Stored data
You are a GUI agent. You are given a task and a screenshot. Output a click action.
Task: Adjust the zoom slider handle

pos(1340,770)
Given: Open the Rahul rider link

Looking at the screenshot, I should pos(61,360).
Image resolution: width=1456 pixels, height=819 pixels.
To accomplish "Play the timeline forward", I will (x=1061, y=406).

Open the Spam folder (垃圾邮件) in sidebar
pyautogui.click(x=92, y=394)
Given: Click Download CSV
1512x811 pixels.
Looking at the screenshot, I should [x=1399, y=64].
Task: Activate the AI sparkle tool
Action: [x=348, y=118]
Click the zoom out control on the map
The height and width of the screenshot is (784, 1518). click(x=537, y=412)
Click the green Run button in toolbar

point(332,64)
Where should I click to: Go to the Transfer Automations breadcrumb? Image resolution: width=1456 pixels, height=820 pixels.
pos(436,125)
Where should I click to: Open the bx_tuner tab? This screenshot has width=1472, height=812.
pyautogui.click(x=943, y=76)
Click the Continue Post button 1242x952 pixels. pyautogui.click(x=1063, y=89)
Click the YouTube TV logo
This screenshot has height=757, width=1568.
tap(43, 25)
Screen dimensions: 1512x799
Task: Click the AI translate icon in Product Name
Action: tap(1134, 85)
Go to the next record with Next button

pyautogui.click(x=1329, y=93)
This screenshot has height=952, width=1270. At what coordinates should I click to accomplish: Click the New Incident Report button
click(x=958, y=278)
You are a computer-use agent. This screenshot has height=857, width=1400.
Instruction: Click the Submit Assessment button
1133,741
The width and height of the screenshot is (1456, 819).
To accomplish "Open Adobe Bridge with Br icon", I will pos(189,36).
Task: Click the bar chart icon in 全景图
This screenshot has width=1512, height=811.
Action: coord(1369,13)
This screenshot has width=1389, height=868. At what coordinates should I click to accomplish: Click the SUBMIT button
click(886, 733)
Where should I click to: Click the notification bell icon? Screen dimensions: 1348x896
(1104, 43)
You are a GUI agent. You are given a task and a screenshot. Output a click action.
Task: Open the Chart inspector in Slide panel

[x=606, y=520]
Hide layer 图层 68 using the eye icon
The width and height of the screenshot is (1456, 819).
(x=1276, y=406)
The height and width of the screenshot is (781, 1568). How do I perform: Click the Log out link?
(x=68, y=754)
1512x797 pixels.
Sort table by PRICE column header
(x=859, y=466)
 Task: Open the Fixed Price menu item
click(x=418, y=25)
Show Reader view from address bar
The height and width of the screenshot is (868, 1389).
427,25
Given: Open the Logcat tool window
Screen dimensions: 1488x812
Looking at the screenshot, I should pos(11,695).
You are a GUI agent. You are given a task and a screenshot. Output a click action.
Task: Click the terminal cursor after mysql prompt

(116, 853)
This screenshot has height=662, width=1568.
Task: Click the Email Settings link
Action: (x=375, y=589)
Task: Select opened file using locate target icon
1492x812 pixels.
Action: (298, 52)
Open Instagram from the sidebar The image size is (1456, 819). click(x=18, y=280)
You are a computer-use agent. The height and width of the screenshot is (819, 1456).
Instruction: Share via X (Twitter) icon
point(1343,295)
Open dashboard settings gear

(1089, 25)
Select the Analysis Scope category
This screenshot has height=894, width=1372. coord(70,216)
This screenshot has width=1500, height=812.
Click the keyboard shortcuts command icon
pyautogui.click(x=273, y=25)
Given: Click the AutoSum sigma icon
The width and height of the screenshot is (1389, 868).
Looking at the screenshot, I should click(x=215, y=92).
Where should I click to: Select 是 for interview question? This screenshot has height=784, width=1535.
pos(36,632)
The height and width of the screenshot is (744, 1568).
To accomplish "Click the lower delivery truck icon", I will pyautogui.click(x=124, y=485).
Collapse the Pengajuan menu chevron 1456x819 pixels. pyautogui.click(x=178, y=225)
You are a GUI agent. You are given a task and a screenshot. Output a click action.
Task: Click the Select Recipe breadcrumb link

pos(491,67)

*Required action:* Give back the complete data exactly as supplied.

*Exercise answer:*
You are a GUI agent. You are given a task and a screenshot. Output a click action.
Task: Adjust the zoom slider handle

pos(1340,770)
Given: Open the Rahul rider link

Looking at the screenshot, I should pos(61,360).
Image resolution: width=1456 pixels, height=819 pixels.
To accomplish "Play the timeline forward", I will (x=1061, y=406).

Open the Spam folder (垃圾邮件) in sidebar
pyautogui.click(x=92, y=394)
Given: Click Download CSV
1512x811 pixels.
Looking at the screenshot, I should [x=1399, y=64].
Task: Activate the AI sparkle tool
Action: [x=348, y=118]
Click the zoom out control on the map
The height and width of the screenshot is (784, 1518). click(x=537, y=412)
Click the green Run button in toolbar

point(332,64)
Where should I click to: Go to the Transfer Automations breadcrumb? Image resolution: width=1456 pixels, height=820 pixels.
pos(436,125)
Where should I click to: Open the bx_tuner tab? This screenshot has width=1472, height=812.
pyautogui.click(x=943, y=76)
Click the Continue Post button 1242x952 pixels. pyautogui.click(x=1063, y=89)
Click the YouTube TV logo
This screenshot has height=757, width=1568.
tap(43, 25)
Screen dimensions: 1512x799
Task: Click the AI translate icon in Product Name
Action: tap(1134, 85)
Go to the next record with Next button

pyautogui.click(x=1329, y=93)
This screenshot has height=952, width=1270. At what coordinates should I click to accomplish: Click the New Incident Report button
click(x=958, y=278)
You are a computer-use agent. This screenshot has height=857, width=1400.
Instruction: Click the Submit Assessment button
1133,741
The width and height of the screenshot is (1456, 819).
To accomplish "Open Adobe Bridge with Br icon", I will pos(189,36).
Task: Click the bar chart icon in 全景图
This screenshot has width=1512, height=811.
Action: coord(1369,13)
This screenshot has width=1389, height=868. At what coordinates should I click to accomplish: Click the SUBMIT button
click(886, 733)
Where should I click to: Click the notification bell icon? Screen dimensions: 1348x896
(1104, 43)
You are a GUI agent. You are given a task and a screenshot. Output a click action.
Task: Open the Chart inspector in Slide panel

[x=606, y=520]
Hide layer 图层 68 using the eye icon
The width and height of the screenshot is (1456, 819).
(x=1276, y=406)
The height and width of the screenshot is (781, 1568). How do I perform: Click the Log out link?
(x=68, y=754)
1512x797 pixels.
Sort table by PRICE column header
(x=859, y=466)
 Task: Open the Fixed Price menu item
click(x=418, y=25)
Show Reader view from address bar
The height and width of the screenshot is (868, 1389).
427,25
Given: Open the Logcat tool window
Screen dimensions: 1488x812
Looking at the screenshot, I should pos(11,695).
You are a GUI agent. You are given a task and a screenshot. Output a click action.
Task: Click the terminal cursor after mysql prompt

(116, 853)
This screenshot has height=662, width=1568.
Task: Click the Email Settings link
Action: (x=375, y=589)
Task: Select opened file using locate target icon
1492x812 pixels.
Action: (298, 52)
Open Instagram from the sidebar The image size is (1456, 819). click(x=18, y=280)
You are a computer-use agent. The height and width of the screenshot is (819, 1456).
Instruction: Share via X (Twitter) icon
point(1343,295)
Open dashboard settings gear

(1089, 25)
Select the Analysis Scope category
This screenshot has height=894, width=1372. coord(70,216)
This screenshot has width=1500, height=812.
Click the keyboard shortcuts command icon
pyautogui.click(x=273, y=25)
Given: Click the AutoSum sigma icon
The width and height of the screenshot is (1389, 868).
Looking at the screenshot, I should click(x=215, y=92).
Where should I click to: Select 是 for interview question? This screenshot has height=784, width=1535.
pos(36,632)
The height and width of the screenshot is (744, 1568).
To accomplish "Click the lower delivery truck icon", I will pyautogui.click(x=124, y=485).
Collapse the Pengajuan menu chevron 1456x819 pixels. pyautogui.click(x=178, y=225)
You are a GUI agent. You are given a task and a screenshot. Output a click action.
Task: Click the Select Recipe breadcrumb link

pos(491,67)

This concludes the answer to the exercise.